Dear Editor,
I am not a scientist. There. I said it.
This is the sentence that so many pseudoscience promoters within our society refuse to say. In their minds, the scientific establishment, along with big pharma and big government, is out to kill them and their children- or something.
I do, however, understand how science works, and I understand the burden of proof.
First Una St. Clair and her pseudoscience group, which has now enlisted the always hyper-concerned PTA, wants to ban wi-fi in schools [Smart meters face opposition from Langley group, Dec. 27, 2011, Letters, Langley Advance].
Now people like Sharon Noble [Smart meters seen as a hazard, July 3 Letters, Advance] want to oppose smart meters based on the same faulty logic and unscientific thinking.
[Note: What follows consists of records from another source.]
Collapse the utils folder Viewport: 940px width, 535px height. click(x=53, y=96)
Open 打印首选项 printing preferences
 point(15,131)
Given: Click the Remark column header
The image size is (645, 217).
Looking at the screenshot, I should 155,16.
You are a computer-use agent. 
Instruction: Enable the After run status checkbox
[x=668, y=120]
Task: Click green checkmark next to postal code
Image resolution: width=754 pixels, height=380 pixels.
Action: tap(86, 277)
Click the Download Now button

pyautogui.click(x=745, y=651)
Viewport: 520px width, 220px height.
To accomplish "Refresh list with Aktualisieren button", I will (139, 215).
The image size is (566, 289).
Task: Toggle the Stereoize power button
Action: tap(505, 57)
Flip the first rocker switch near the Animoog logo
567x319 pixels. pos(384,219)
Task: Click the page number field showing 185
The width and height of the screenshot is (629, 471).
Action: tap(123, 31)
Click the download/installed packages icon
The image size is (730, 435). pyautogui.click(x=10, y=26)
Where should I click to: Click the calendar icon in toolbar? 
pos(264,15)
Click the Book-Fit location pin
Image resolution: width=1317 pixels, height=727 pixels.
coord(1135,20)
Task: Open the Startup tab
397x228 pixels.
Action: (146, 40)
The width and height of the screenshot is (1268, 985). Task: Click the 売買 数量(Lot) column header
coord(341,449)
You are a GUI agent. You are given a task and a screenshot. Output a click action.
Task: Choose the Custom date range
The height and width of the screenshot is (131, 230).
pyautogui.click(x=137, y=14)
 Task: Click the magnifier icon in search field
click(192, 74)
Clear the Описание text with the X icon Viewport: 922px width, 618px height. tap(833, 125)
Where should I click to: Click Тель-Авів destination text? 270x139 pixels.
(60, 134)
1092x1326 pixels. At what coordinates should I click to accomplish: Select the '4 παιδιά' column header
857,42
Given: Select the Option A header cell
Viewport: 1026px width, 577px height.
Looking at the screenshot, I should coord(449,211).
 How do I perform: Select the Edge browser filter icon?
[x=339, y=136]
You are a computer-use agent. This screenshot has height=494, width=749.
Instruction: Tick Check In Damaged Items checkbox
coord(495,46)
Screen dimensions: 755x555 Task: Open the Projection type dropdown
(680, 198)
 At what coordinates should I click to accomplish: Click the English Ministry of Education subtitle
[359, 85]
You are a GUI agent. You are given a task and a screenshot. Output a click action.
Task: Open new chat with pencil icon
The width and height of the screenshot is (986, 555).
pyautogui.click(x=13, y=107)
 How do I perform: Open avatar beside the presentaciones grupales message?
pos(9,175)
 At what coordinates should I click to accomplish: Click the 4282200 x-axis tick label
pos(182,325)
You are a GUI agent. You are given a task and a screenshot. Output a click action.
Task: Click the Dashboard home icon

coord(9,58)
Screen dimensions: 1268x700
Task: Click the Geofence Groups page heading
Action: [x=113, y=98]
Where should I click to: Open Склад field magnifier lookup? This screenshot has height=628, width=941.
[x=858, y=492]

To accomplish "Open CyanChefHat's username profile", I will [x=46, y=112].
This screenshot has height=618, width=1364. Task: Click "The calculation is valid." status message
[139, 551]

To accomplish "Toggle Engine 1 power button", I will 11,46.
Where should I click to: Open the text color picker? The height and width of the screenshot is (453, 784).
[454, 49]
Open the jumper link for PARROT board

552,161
Ms. Noble claims there is a great deal of evidence on her side, yet cherry picks her data and takes one report out of context to exaggerate the negative effects of smart meters.
Non-ionizing radiation is classified as being possibly (a word different in scientific usage than popular usage) carcinogenic, but not proven to be. It is in the same category as coffee, orange oil, talc, pickled vegetables, nickel, and working in the welding, carpentry, joinery, textile manufacturing, fire fighting, printing, and dry cleaning industries. Class 2b is a catchall category, and the way she used it was incredibly misleading.
She then used the classic move of pseudoscientists and quacks everywhere: she reversed the burden of proof: prove to me that smart meters aren't dangerous!
To that, I say, prove to me there isn't a purple polka-dotted flying elephant living on the dark side of the moon.
The person making the claim needs to back it up. It's not the responsibility of skeptics to disprove a claim that is entirely unsupported.
The disorder used to justify the claim that some people are more susceptible to this particular type of non-ionizing radiation, electromagnetic hypersensitivity, has been debunked, and no mechanism has been offered by people claiming to have or observe the disorder.
What do true believers say when confronted with this? "Prove to me it doesn't exist" is usually the response.
Or they point to one study done by a fringe academic, and ignore the body of evidence. Such is the nature of pseudoscience.
To claim there is evidence of harm until proven otherwise is faulty logic. I am not a scientist, and I am certainly not arrogant enough to say that my ignorance is worth more than the body of scientific evidence being produced by thousands of researchers around the world, and refined and improved by thousands more through peer review.